# """Mini photo comp 8 poll"""



## spitfire (Feb 10, 2007)

This was the hardest comp for me to judge so far, as some of the pics posted were loosely adhering to the brief as I saw it. However the poll allows for ten choices and I've managed to whittle them down (or up) to give you those ten to choose from. I'm sorry if your pic hasn't been included this time. Please try again next time.:thumb: As requested I've made a small change to the poll as in not including names. I'll reveal the winner at the end. The brief for this one was, "*Standing out in a crowd*"

Spitfire.

1.







2.







3.







4.







5.







6.







7.







8.







9.







10.


----------



## spitfire (Feb 10, 2007)

Making sure you all know this poll is up and running. Please vote:thumb:


----------



## chillly (Jun 25, 2009)

No 10 for me :thumb:


----------



## mteam (Dec 8, 2007)

voted :thumb:


----------



## Warwickshire Detailer (Oct 11, 2009)

chillly said:


> No 10 for me :thumb:


No.10 for me too!!


----------



## Buck (Jan 16, 2008)

All good shots - annoyed I haven't had a lot of time recently and wanted to enter this anyways for me it was a hard choice between 1 and 10 but plumped for 1 - a very good candid shot 

Well Done to all :thumb:


----------



## ksm1985 (Dec 27, 2008)

No.3 good luck


----------



## Maxtor (Feb 23, 2007)

Voted. :thumb:


----------



## ay4alex (Apr 15, 2009)

Absolutely love number 2. Love the Contrast.


----------



## Goju5 (May 22, 2008)

Have voted, but could have kicked myself for not reading properly and seeing that it was themed lol  Good luck to the entrants!


----------



## spitfire (Feb 10, 2007)

241 views and 38 votes mmmm


----------



## NickTB (Feb 4, 2007)

spitfire said:


> 241 views and 38 votes mmmm


This is a difficult comp as the brief hasn't really been met IMO


----------



## spitfire (Feb 10, 2007)

Daily bump. Keep the votes coming folks.


----------



## Maxtor (Feb 23, 2007)

BTTT
:wave::thumb:


----------



## Judas (Jul 3, 2008)

I think its important not to vote on the best picture, but the picture that fits the brief...am I wrong??

cheers.


----------



## spitfire (Feb 10, 2007)

Judas said:


> I think its important not to vote on the best picture, but the picture that fits the brief...am I wrong??
> 
> cheers.


Your absolutely right :thumb:


----------



## spitfire (Feb 10, 2007)

Daily bump. Please vote:thumb:


----------



## spitfire (Feb 10, 2007)

Just over 24hrs of voting left.

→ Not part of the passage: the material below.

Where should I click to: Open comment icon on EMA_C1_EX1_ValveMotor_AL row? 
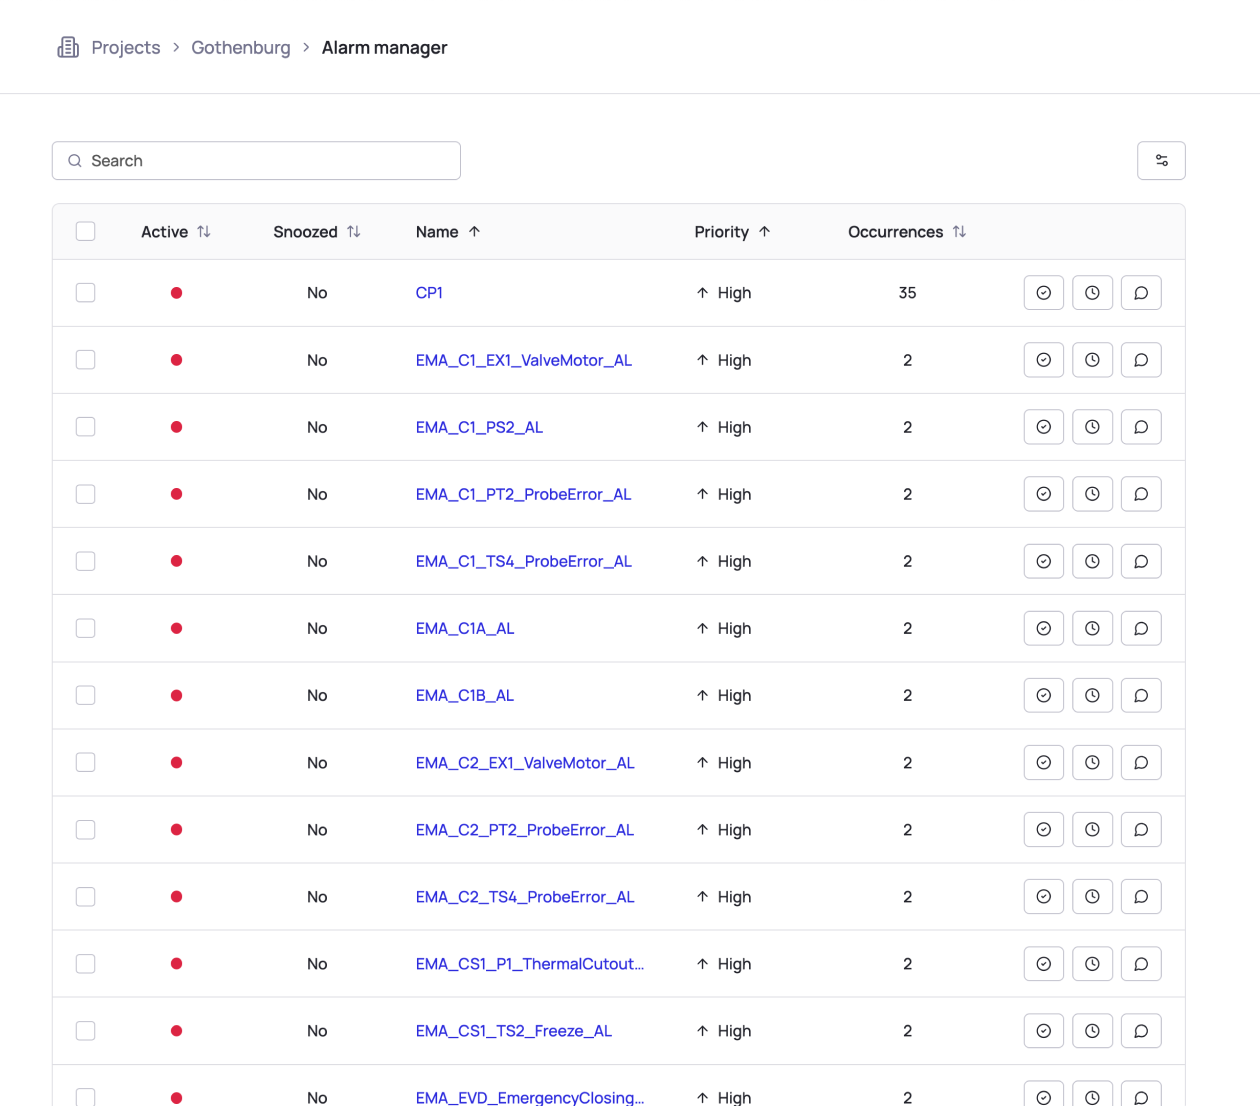1141,360
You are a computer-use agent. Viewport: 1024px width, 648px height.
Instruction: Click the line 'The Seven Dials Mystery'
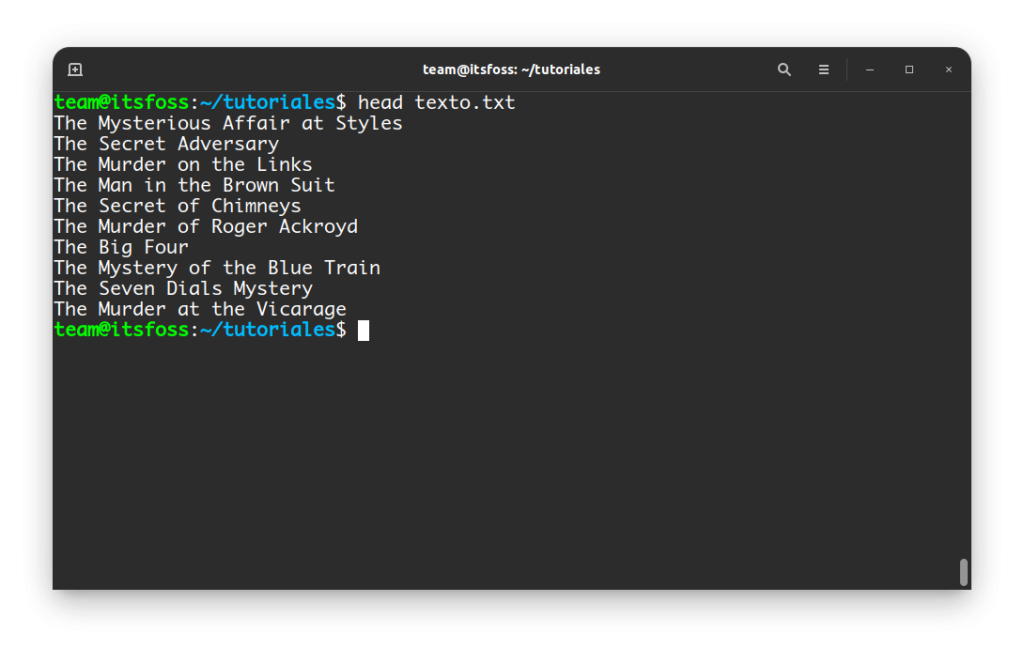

Have your say:thumb:


----------



## G900GTI (May 20, 2007)

BTTT again


----------



## Maxtor (Feb 23, 2007)

Very close this one!:wave::thumb:


----------



## chisai (Jan 1, 2009)

Where has No 10 went??? It's not there for me anymore.
Seems to be back now, must have been my side.


----------



## spitfire (Feb 10, 2007)

Congratulations to Billy aka *GRINNALL V8. *Cracking picture, and deserved winner of Comp number 8.:thumb:

Thanks also to the other competitors, this comp was a close run thing


----------



## chisai (Jan 1, 2009)

Well done Billy. Great candid shot.


----------



## Grinnall v8 (Feb 18, 2008)

WooooHoooo thanks guys:thumb::thumb: will try and get
more pics for the wee photo coms next year...
(was close at the end:doublesho)


----------



## Maxtor (Feb 23, 2007)

well done Grinnall v8 :thumb:

If any traders on DW are looking, I am sure Spitfire would not mind a little prize for the winners of the next Photo comp.:thumb:

A big thanks to him for running this. :thumb::thumb::thumb:



Maxtor.


----------



## Auto Detox (Dec 22, 2007)

Close one this was, Maxtor & Spitfire I am more than happy to put a few detailing things together for a prize on the next comp' 

Baz


----------



## spitfire (Feb 10, 2007)

Auto Detox said:


> Close one this was, Maxtor & Spitfire I am more than happy to put a few detailing things together for a prize on the next comp'
> 
> Baz


One of us will contact you shortly:thumb:


----------